Section: Partnerships and Cooperations

International Initiatives

Inria International Labs


Associate Team involved in the International Lab:

  • Title: LEarning GOod representations for natural language processing

  • International Partner (Institution - Laboratory - Researcher):

    • University of Southern California (United States) - Theoretical and Empirical Data Science (TEDS) research group Department of Computer Science - Fei Sha

  • Start year: 2019

  • See also: https://team.inria.fr/lego/

  • LEGO lies in the intersection of Machine Learning and Natural Language Processing (NLP). Its goal is to address the following challenges: what are the right representations for text data and how to learn them in a robust and transferable way? How to apply such representations to solve real-world NLP tasks, specifically in scenarios where linguistic resources are scarce?
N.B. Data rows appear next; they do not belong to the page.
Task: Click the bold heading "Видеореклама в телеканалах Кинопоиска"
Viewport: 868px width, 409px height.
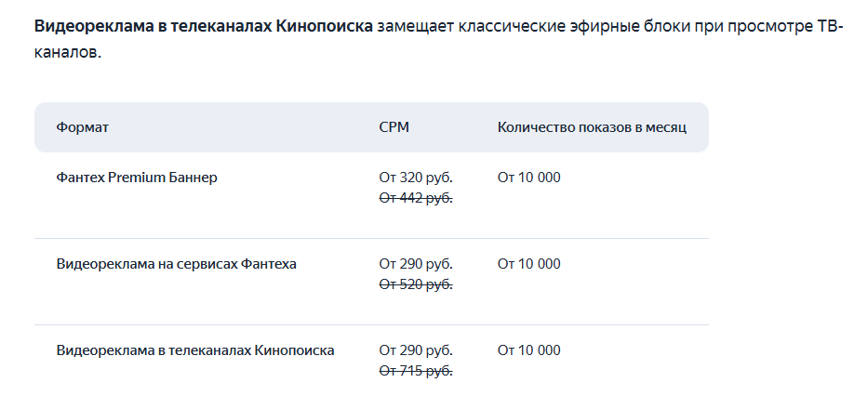Action: tap(203, 26)
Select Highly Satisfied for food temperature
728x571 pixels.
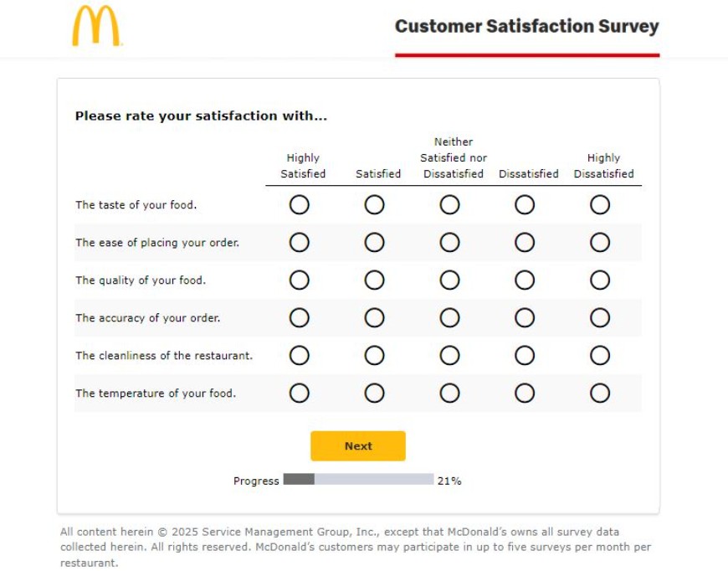tap(300, 393)
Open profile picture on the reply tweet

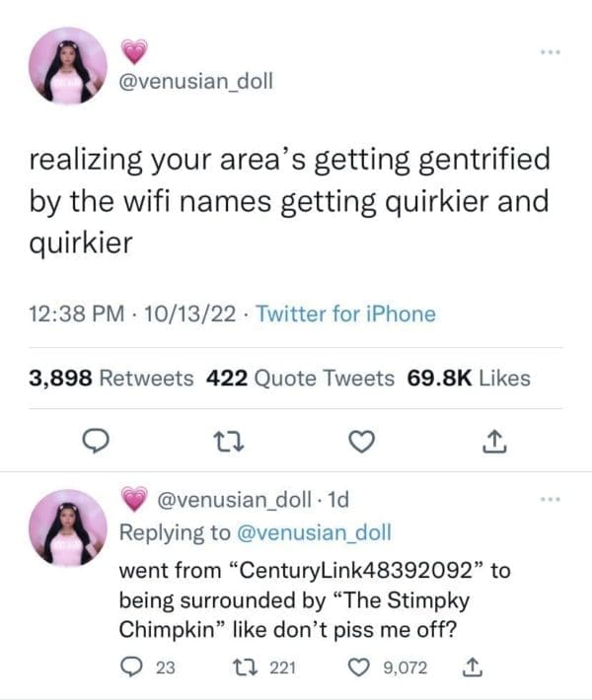(67, 527)
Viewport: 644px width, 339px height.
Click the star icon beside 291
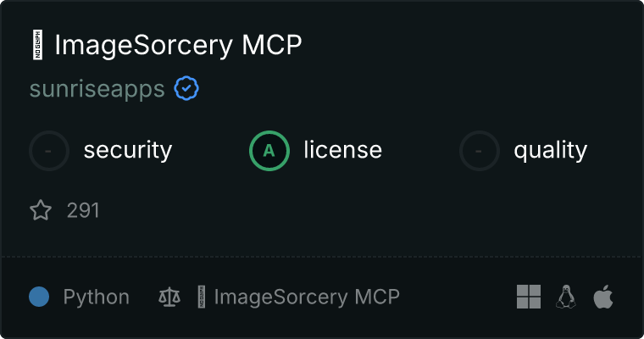coord(41,210)
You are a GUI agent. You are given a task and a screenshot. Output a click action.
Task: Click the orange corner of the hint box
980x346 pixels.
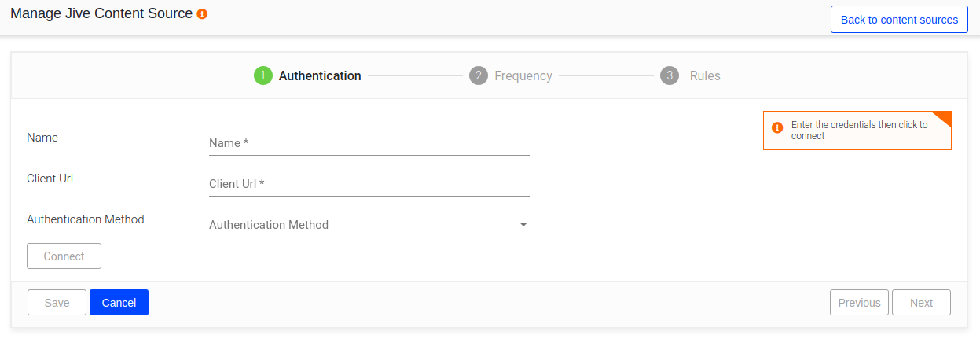(x=944, y=117)
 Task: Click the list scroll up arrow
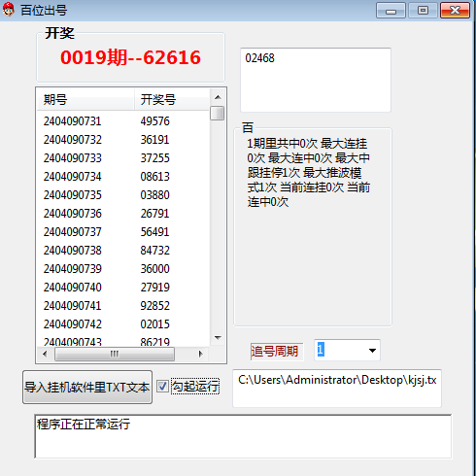tap(218, 97)
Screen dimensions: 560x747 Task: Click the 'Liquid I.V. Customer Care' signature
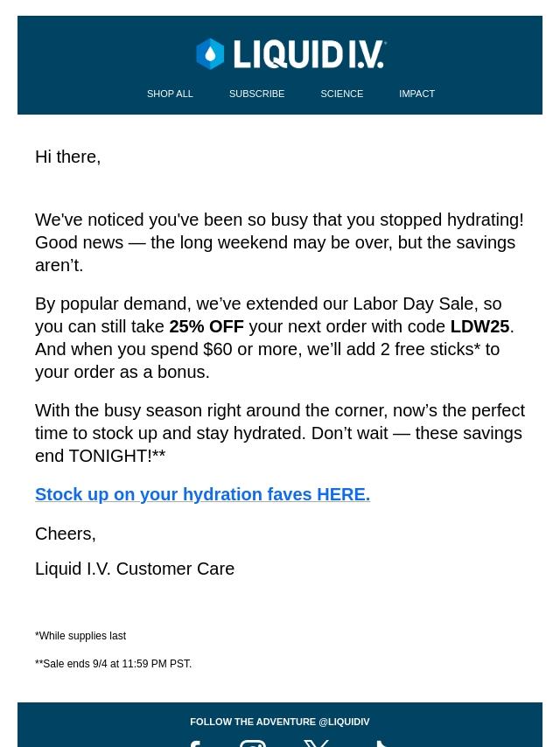135,569
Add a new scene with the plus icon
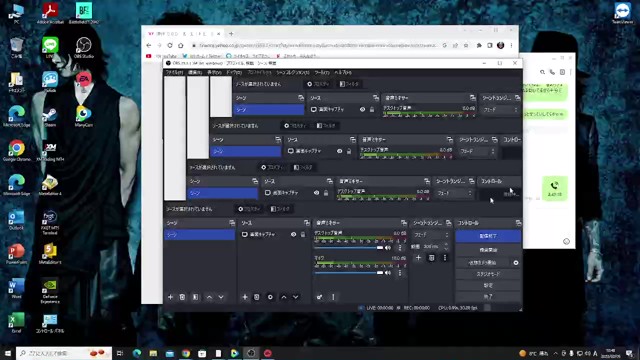Image resolution: width=640 pixels, height=360 pixels. [x=170, y=297]
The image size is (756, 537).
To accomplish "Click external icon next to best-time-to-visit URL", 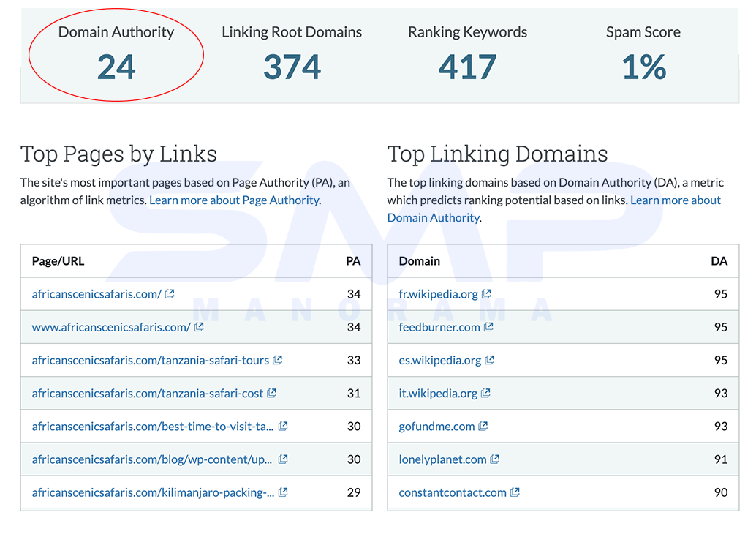I will 283,426.
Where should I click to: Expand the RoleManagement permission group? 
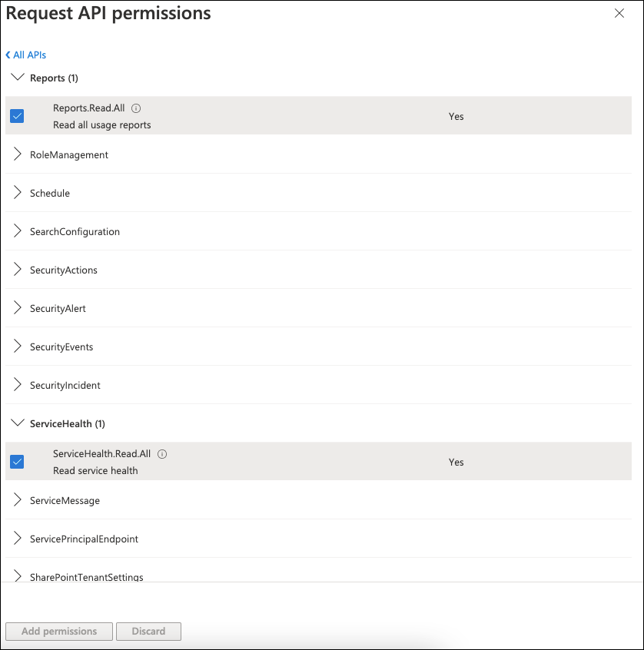point(69,154)
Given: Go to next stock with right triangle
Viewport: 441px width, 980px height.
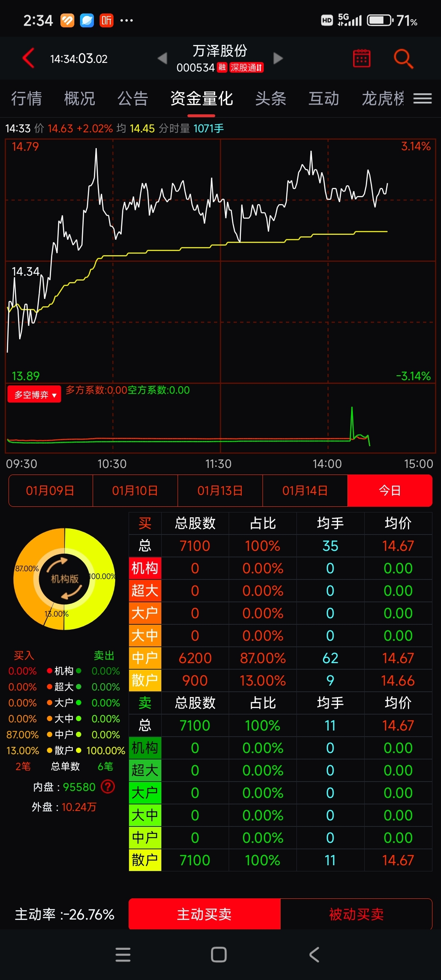Looking at the screenshot, I should (x=278, y=58).
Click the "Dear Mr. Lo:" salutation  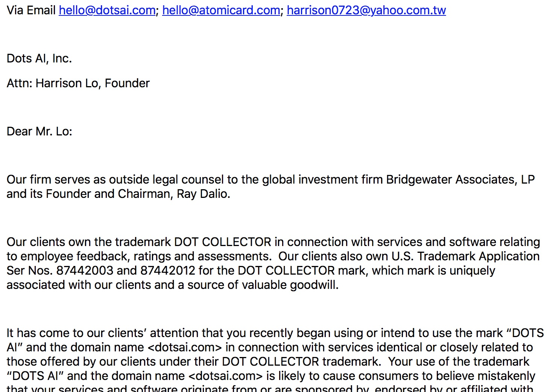click(39, 131)
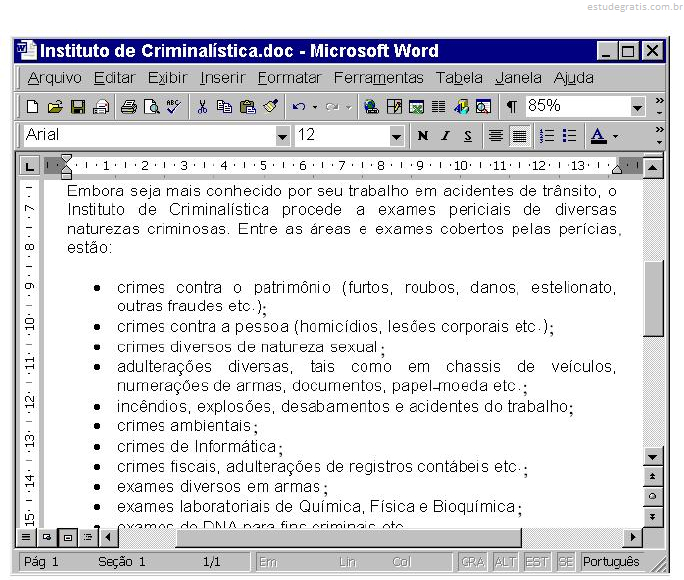
Task: Expand the font size dropdown
Action: point(396,136)
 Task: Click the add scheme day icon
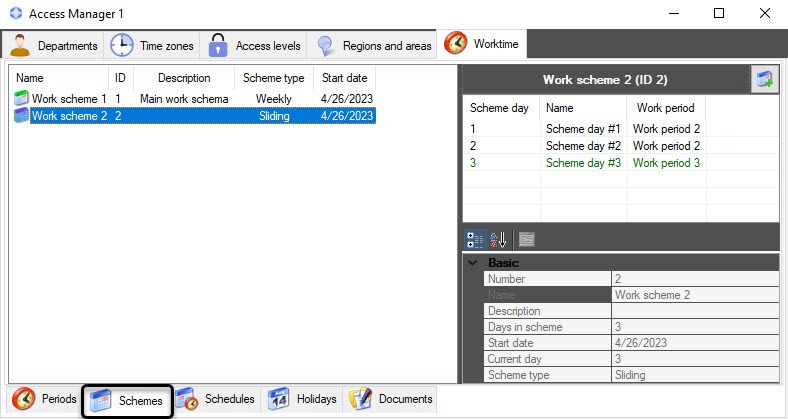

The past years have seen an increasing interest in learning continuous vectorial embeddings, which can be trained together with the prediction model in an end-to-end fashion, as in recent sequence-to-sequence neural models. However, they are unsuitable to low-resource languages as they require massive amounts of data to train. They are also very prone to overfitting, which makes them very brittle, and sensitive to bias present in the original text as well as to confounding factors such as author attributes. LEGO strongly relies on the complementary expertise of the two partners in areas such as representation learning, structured prediction, graph-based learning, multi-task/transfer learning, and statistical NLP to offer a novel alternative to existing techniques. Specifically, we propose to investigate the following two research directions: (a) optimize the representations to make them robust to bias and adversarial examples, and (b) learn transferable representations across languages and domains, in particular in the context of structured prediction problems for low-resource languages. We will demonstrate the usefulness of the proposed methods on several NLP tasks, including multilingual dependency parsing, machine translation, question answering and text summarization.

Inria Associate Teams Not Involved in an Inria International Labs

  • North-European Associate Team PAD-ML: Privacy-Aware Distributed Machine Learning.

  • International Partner: the PPDA team at the Alan Turing Institute.

  • Start year: 2018

  • In the context of increasing legislation on data protection (e.g., the recent GDPR), an important challenge is to develop privacy-preserving algorithms to learn from datasets distributed across multiple data owners who do not want to share their data. The goal of this joint team is to devise novel privacy-preserving, distributed machine learning algorithms and to assess their performance and guarantees in both theoretical and practical terms.